But death-by-Skylab took its philosophical justification from my own loving, long-suffering mother and her lecture on the Nazis. One evening, she caught me drawing Crayola pictures of rabbits in coal-scuttle helmets humping Panzerfausten and MP40s – gewgaws I’d seen on Sunday-morning movies. Anxious to bring me up to date on man’s inhumanity to man, and on the precariousness of my own Jewish existence, she compressed the events of 1933-45 into four or five bullet points. Each one struck home with a thwack.
“They’d really have put me in an oven?” I asked tearfully. Solemn nod. “Uh-huh.”
“You, too?” Solemn shake of the head. “Nuh-uh. Just you.”
It was with a sense of belonging the People Chosen by God to Be Roasted that I envisioned myself smashed to pulp inches from the entrance to Friendly’s. On that score, the lecture worked all too well. Where it couldn’t work was in curbing my love affair with Third Reich military hardware. That’s simply part of being a red-blooded American male. To this day, I’d recognize a Panther tank with a V-12 Maybach HL230-P30 engine and an 88-mm main gun if one were strutting up Van Buren in fishnets and calling itself “Biscuit.” Hey, if I had the jack, I’d probably take it to the nearest Best Western.

» **GIVEN DATA**:
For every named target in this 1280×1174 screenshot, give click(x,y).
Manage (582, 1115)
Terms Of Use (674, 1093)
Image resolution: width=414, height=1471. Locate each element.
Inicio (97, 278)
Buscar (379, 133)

...

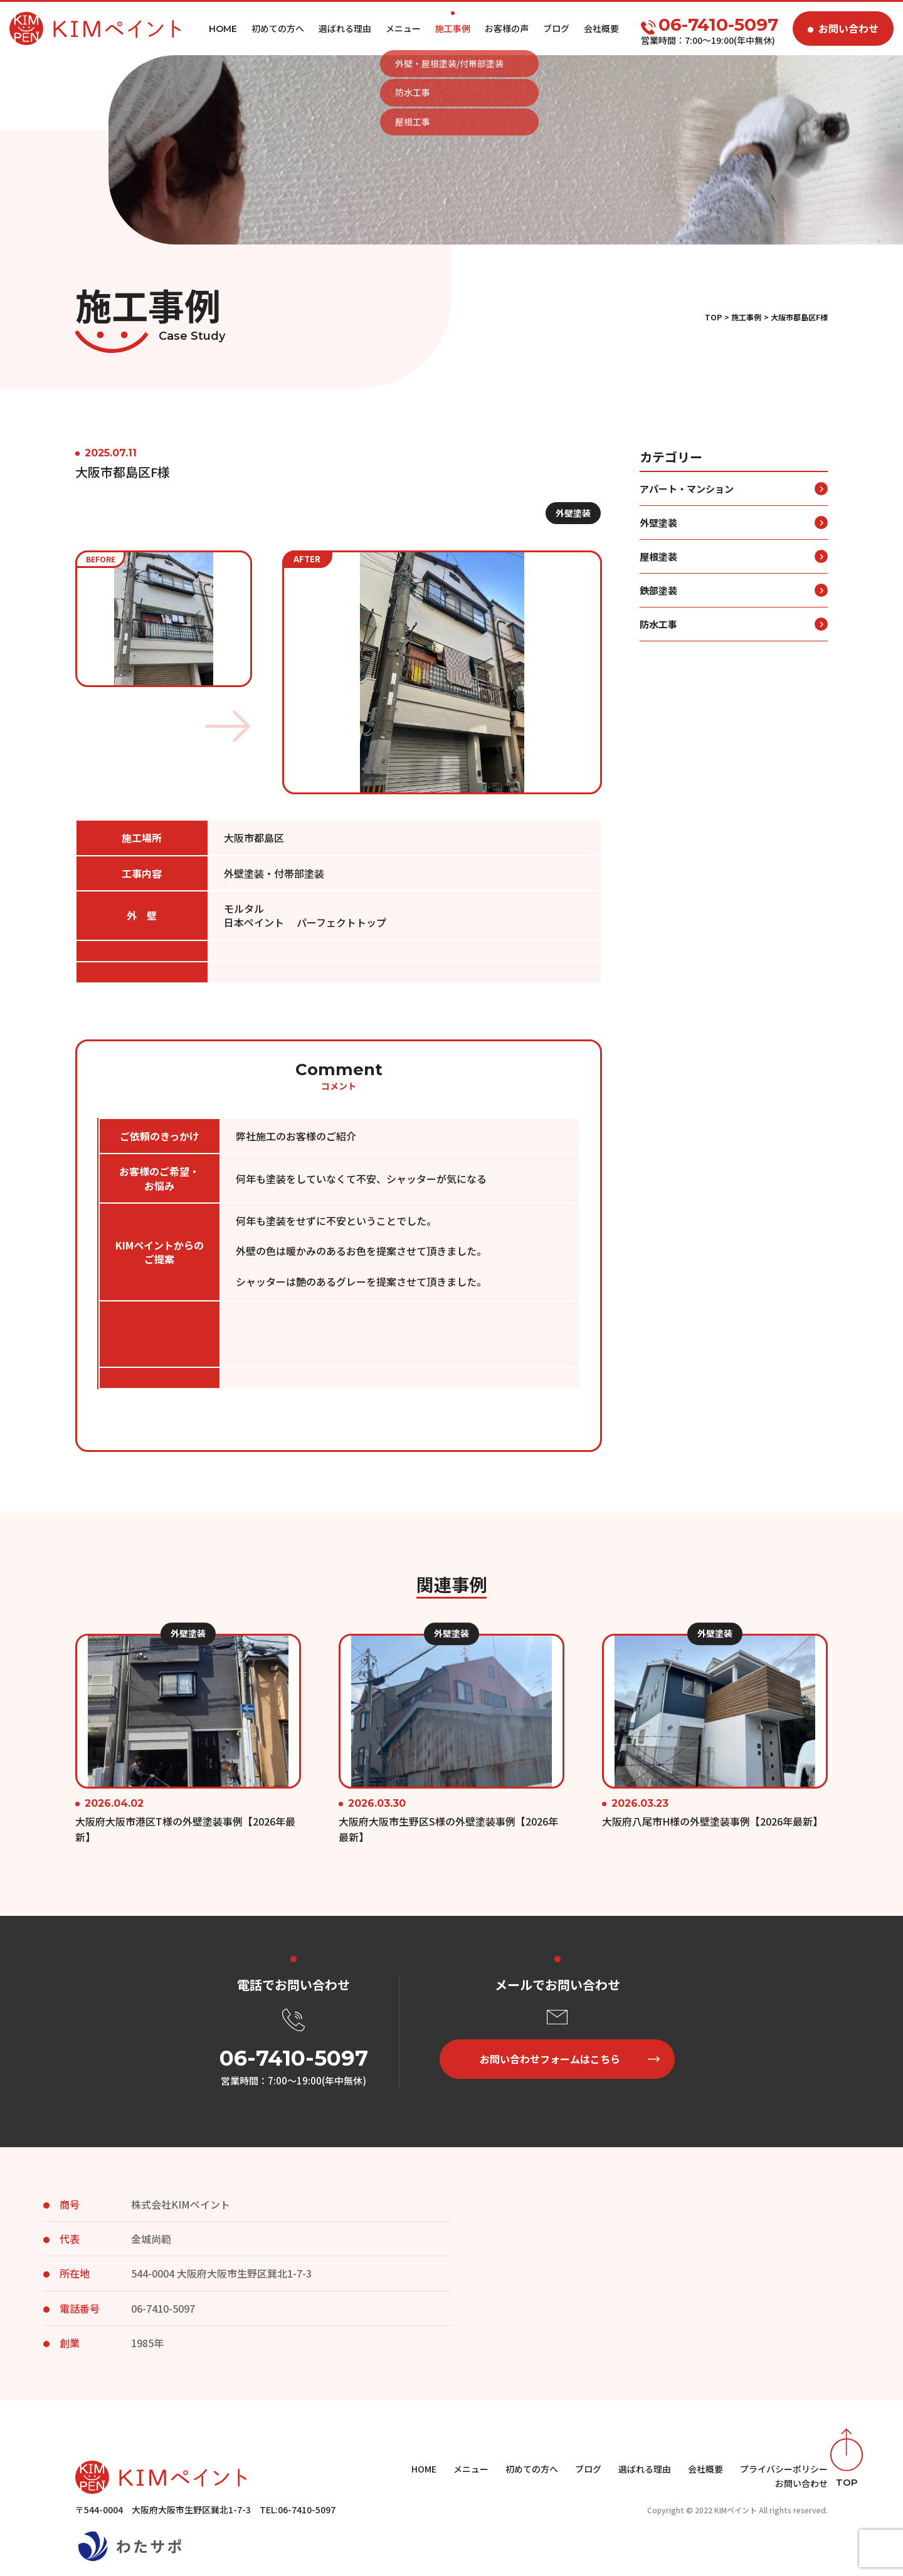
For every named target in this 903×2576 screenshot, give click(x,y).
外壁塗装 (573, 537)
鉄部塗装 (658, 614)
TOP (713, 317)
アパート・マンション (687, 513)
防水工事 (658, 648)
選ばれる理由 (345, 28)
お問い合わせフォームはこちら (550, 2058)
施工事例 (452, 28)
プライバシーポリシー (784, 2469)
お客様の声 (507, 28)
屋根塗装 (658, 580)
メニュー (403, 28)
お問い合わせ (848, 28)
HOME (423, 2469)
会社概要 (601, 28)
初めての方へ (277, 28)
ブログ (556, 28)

* * *

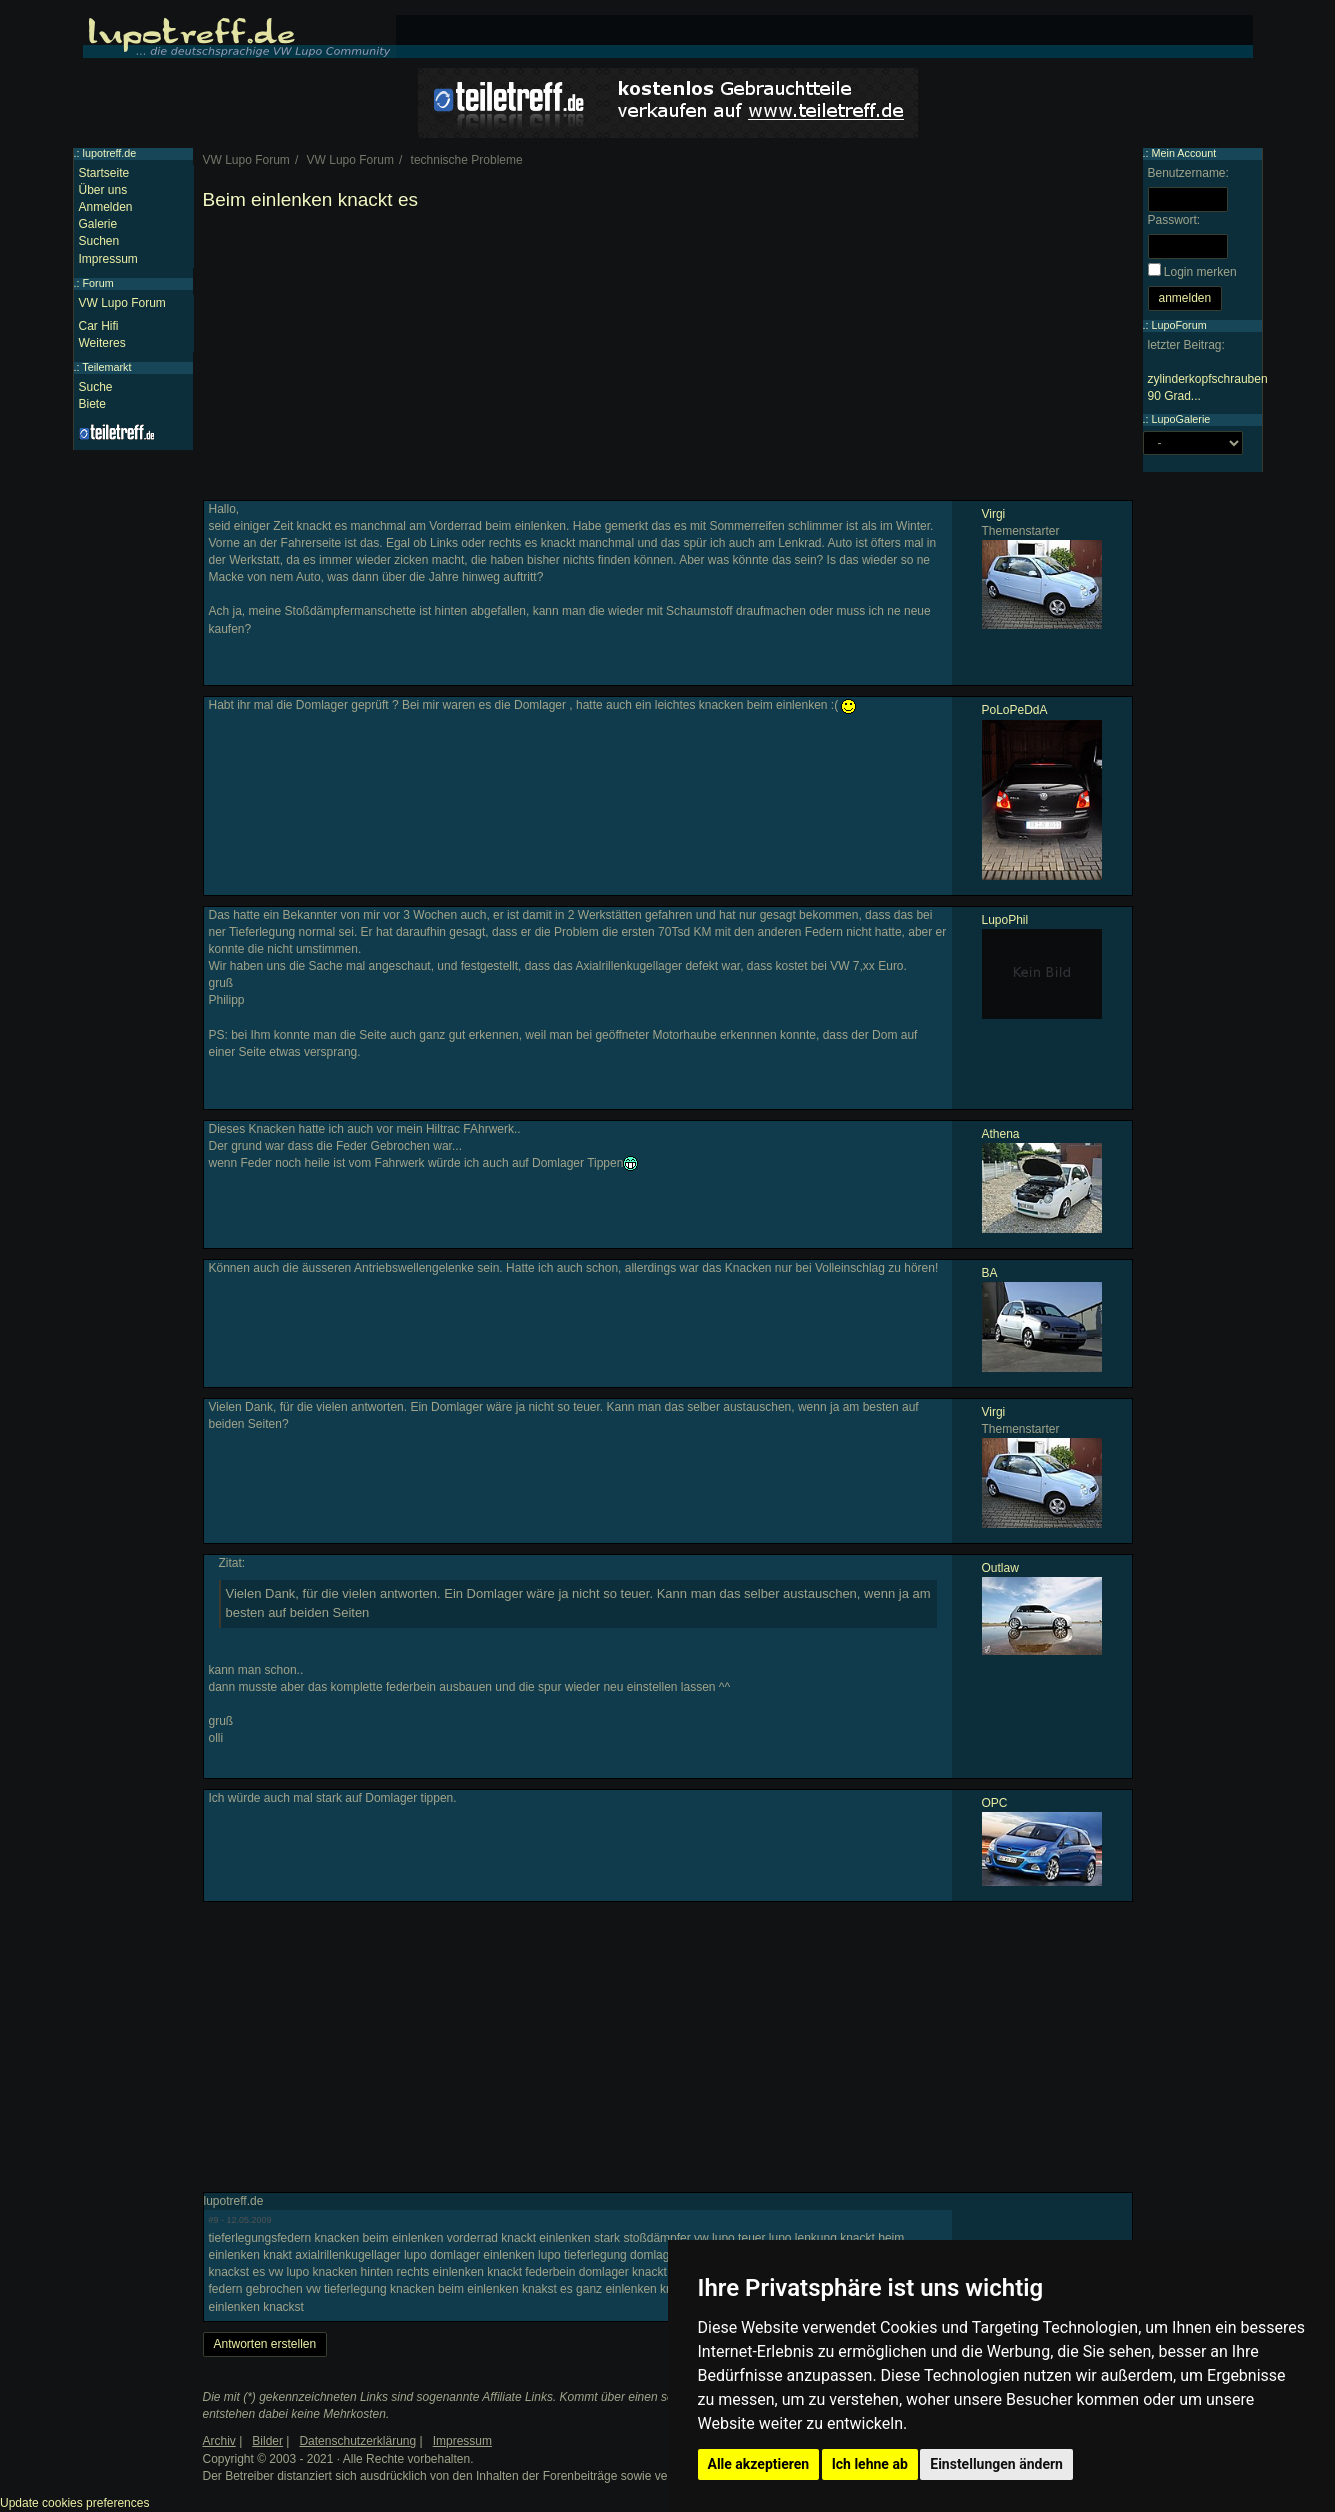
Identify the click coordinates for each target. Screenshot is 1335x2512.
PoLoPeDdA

» **TO-DO LIST**:
a – Update the records from the line containing "プライバシーポリシー (784, 2469)" down through the line containing "初めての方へ (277, 28)" by changing "HOME" to "Home", and return only those lines with nothing else altered.
b – Go on with the memoir passage about the mother's lecture on the Nazis, starting from the point where it stops.
The text and the records have nothing to do with each other.

» **TASK-BY-TASK OUTPUTS**:
a –
プライバシーポリシー (784, 2469)
お客様の声 (507, 28)
屋根塗装 (658, 580)
メニュー (403, 28)
お問い合わせ (848, 28)
Home (423, 2469)
会社概要 (601, 28)
初めての方へ (277, 28)

b –
But my point, finally, is that in the safe building of sane consciences, Christians have real advantages over non-believers. Our God sees all, but He also forgives all. Pointing to, for example, a San Damiano Cross and telling your kids, “If Jesus catches you hitting your sister, he’ll tell Santa to bring you crap toys – unless you repent with a firm purpose of amendment” should cover all bases. If the kid tries to tell you that God died at Auschwitz, well, then it may be time to get out the wooden spoon.